Candidates largely avoided attacking front-runner Enrique Peña Nieto in last night's final presidential debate, but the tens of thousands of students protesting his party beforehand did not.
Mexico City
Back in May, during the first debate ahead of Mexico's July 1 presidential election, the clear frontrunner took the brunt of the attacks.
During Sunday night's second and final presidential debate, Enrique Peña Nieto of the Institutional Revolutionary Party (PRI), who has been ahead in the polls since the race began, didn't have to dodge a lot of bullets. He wasn't attacked any more than the three other candidates.
In fact, his top rival, leftist Andres Manuel Lopez Obrador, known as AMLO, barely criticized Mr. Peña Nieto, or anyone else. Meanwhile his rival on the right, Josefina Vazquez Mota, spent her time attacking everyone equally, including the candidate on the fringes of the race, Gabriel Quadri, who has only about 2 percent of votes.

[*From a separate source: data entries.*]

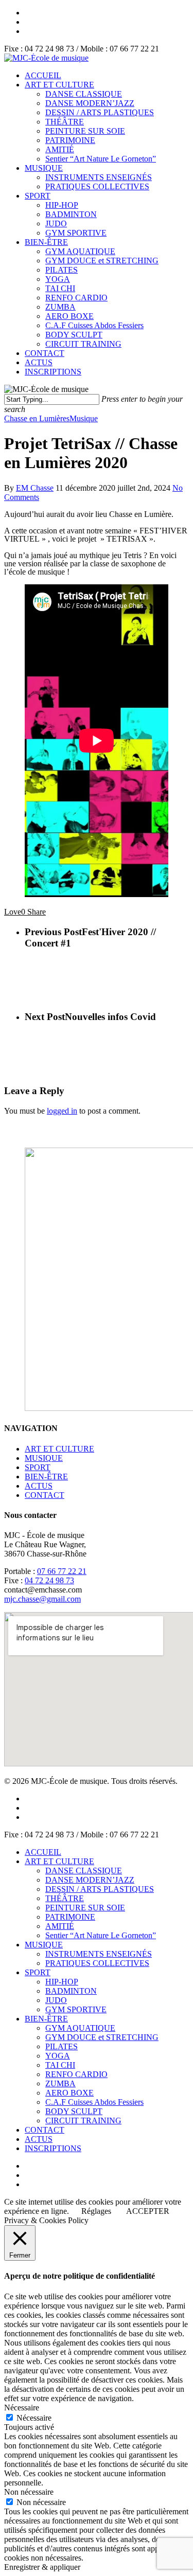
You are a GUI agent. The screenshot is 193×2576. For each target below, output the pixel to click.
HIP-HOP (61, 205)
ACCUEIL (43, 75)
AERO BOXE (69, 316)
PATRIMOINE (70, 140)
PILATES (61, 269)
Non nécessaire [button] (29, 2492)
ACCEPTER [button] (147, 2211)
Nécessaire (33, 2417)
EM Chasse (35, 488)
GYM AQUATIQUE (80, 251)
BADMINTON (71, 214)
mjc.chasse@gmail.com (42, 1599)
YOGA (57, 279)
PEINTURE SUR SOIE (85, 131)
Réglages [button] (96, 2211)
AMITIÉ (59, 149)
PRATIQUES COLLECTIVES (97, 186)
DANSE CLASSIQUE (83, 94)
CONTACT (44, 353)
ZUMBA (60, 306)
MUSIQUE (44, 168)
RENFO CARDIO (76, 297)
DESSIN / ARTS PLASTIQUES (99, 112)
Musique (83, 418)
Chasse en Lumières (36, 418)
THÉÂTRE (64, 121)
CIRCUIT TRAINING (83, 343)
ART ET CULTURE (59, 84)
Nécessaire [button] (21, 2407)
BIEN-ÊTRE (46, 242)
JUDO (56, 223)
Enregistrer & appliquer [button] (42, 2567)
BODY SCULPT (73, 334)
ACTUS (38, 362)
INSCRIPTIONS (53, 371)
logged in (62, 1110)
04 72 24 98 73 (49, 1580)
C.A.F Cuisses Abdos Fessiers (94, 325)
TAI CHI (60, 288)
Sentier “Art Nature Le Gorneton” (100, 158)
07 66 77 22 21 (61, 1571)
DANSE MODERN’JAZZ (89, 103)
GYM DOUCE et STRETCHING (102, 260)
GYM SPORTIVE (76, 232)
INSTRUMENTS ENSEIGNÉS (98, 177)
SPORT (37, 195)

It was almost as if the debate's goal was not about trying to knock Peña Nieto from the top, but secure the second place slot. And so it is likely that Sunday night alone will do little to steer supporters away from Peña Nieto, point undecided voters in a clear direction, or shuffle up the statistics in any significant way. "A statistical tie," analysts declared during after-debate television programs.